Compute Pools

A compute pool determines the compute resources allocated to process your queries within a data plane. When you execute a query, the compute pool controls how much processing power is available and whether those resources are shared with other users or dedicated to your workload. Compute pools are one of the four dimensions of your execution context, alongside data plane, database, and schema.

Compute pool types

Dedicated

Dedicated compute pools provide isolated resources reserved for your workloads. Your queries don’t compete with other users for processing power, which results in more predictable performance. Use dedicated compute pools when:

Running production workloads where performance consistency matters
Processing large or complex queries that need guaranteed resources
Operating time-sensitive pipelines where latency must stay predictable

Shared

Shared compute pools use pooled resources across multiple users. This is more cost-effective but means your query performance may vary depending on current platform load. Use shared compute pools when:

Running exploratory queries or ad-hoc analysis
Developing and testing queries before promoting to production
Working with smaller datasets where performance variability is acceptable

Snowflake warehouse

On Snowflake-based data planes, each compute pool maps to a Snowflake virtual warehouse. When you register warehouses through the Snowflake Native App, each warehouse becomes a compute pool on your data plane. You can register multiple warehouses to separate workloads—for example, a smaller warehouse for exploratory queries and a larger one for production pipelines. Each Snowflake compute pool has a collaboration policy that controls which companies can use it, and one pool can be designated as the default for the data plane.

AWS EMR

On AWS-based data planes, compute pools map to Amazon EMR Spark clusters that the data plane operator provisions, reuses across jobs targeting the same pool, and terminates when idle. Each pool has a configured size that determines the cluster’s worker memory budget and vCPU count. The operator schedules NQL jobs—including materialize-view, nql-forecast, datasets_sample, and datasets_execute_dml—onto the appropriate cluster based on the compute pool selected for the workload. Sizes mirror Snowflake’s warehouse vocabulary (x_small through 6x_large) and target the same worker memory budget as the equivalent Snowflake warehouse, so a workload that fits in a Snowflake warehouse of size N gets equivalent RAM on the EMR cluster of size N. vCPU counts won’t match Snowflake because EMR uses memory-optimized instances (8 GiB per vCPU), so the same memory budget delivers fewer vCPUs.

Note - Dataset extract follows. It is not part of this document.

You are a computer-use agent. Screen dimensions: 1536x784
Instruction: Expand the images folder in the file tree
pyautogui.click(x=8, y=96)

Size	Worker memory	vCPU (max)	Notes
`x_small`	~32 GiB	~4	Fixed size; rounded up from Snowflake’s 16 GiB minimum
`small`	~32 GiB	~4	Fixed size
`medium`	~64 GiB	~8	Fixed size
`large`	~128 GiB	~16	Fixed size
`x_large`	~256 GiB	~32	EMR Managed Scaling
`2x_large`	~512 GiB	~64	EMR Managed Scaling
`3x_large`	~1 TiB	~128	EMR Managed Scaling
`4x_large`	~2 TiB	~256	EMR Managed Scaling
`5x_large`	~4 TiB	~512	EMR Managed Scaling
`6x_large`	~8 TiB	~1024	EMR Managed Scaling

Sizes x_large and above use EMR Managed Scaling: the cluster boots small and expands toward the maximum based on YARN load, then contracts back down when idle. Sizes large and below run at a fixed instance count.

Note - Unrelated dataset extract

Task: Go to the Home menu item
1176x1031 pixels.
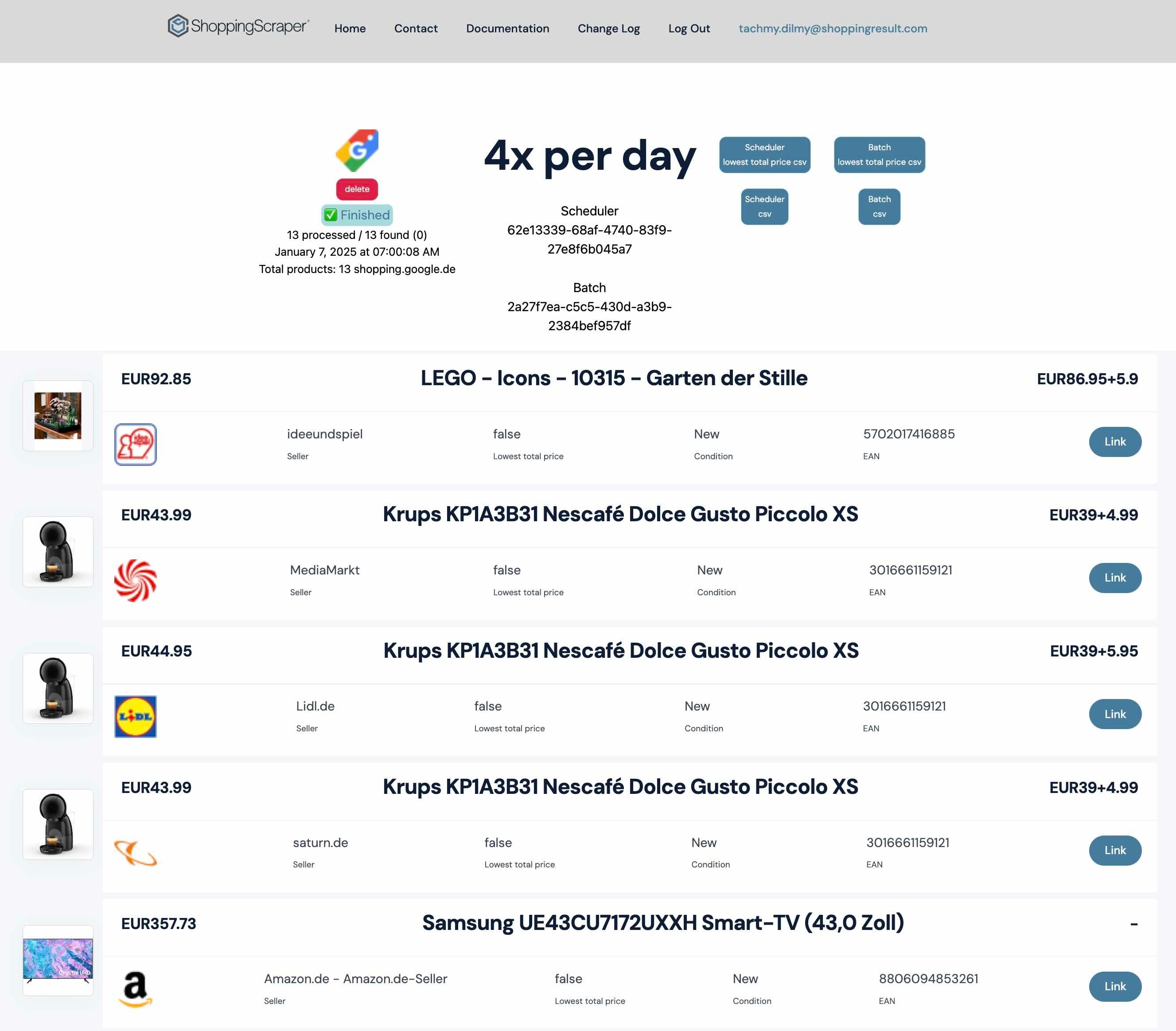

Instance-storage (`_storage`) variants

Every size has a sibling _storage variant — x_small_storage, small_storage, medium_storage, large_storage, x_large_storage, 2x_large_storage, 3x_large_storage, 4x_large_storage, 5x_large_storage, 6x_large_storage — with the same worker memory budget and node counts as its base size, but with core and task nodes running on Graviton instances with local NVMe SSD (r7gd/r8gd) instead of EBS-backed families. The master node stays on m6g (it does no shuffle). Use a _storage variant when a job spills a large volume of shuffle or scratch data to disk and fails on an EBS-backed pool with No space left on device. Typical culprits are wide joins, large GROUP BY / DISTINCT aggregations, and materialized-view refreshes over very wide datasets. For jobs that are CPU- or memory-bound rather than shuffle-bound, stick with the base size — the local-NVMe families cost more per node. You switch between the base and _storage tiers the same way you change any other size: update the pool’s provider.size via PATCH /data-planes/{id}/compute-pools/{poolId}, or create a new pool sized for the workload and pin it on the affected job or dataset.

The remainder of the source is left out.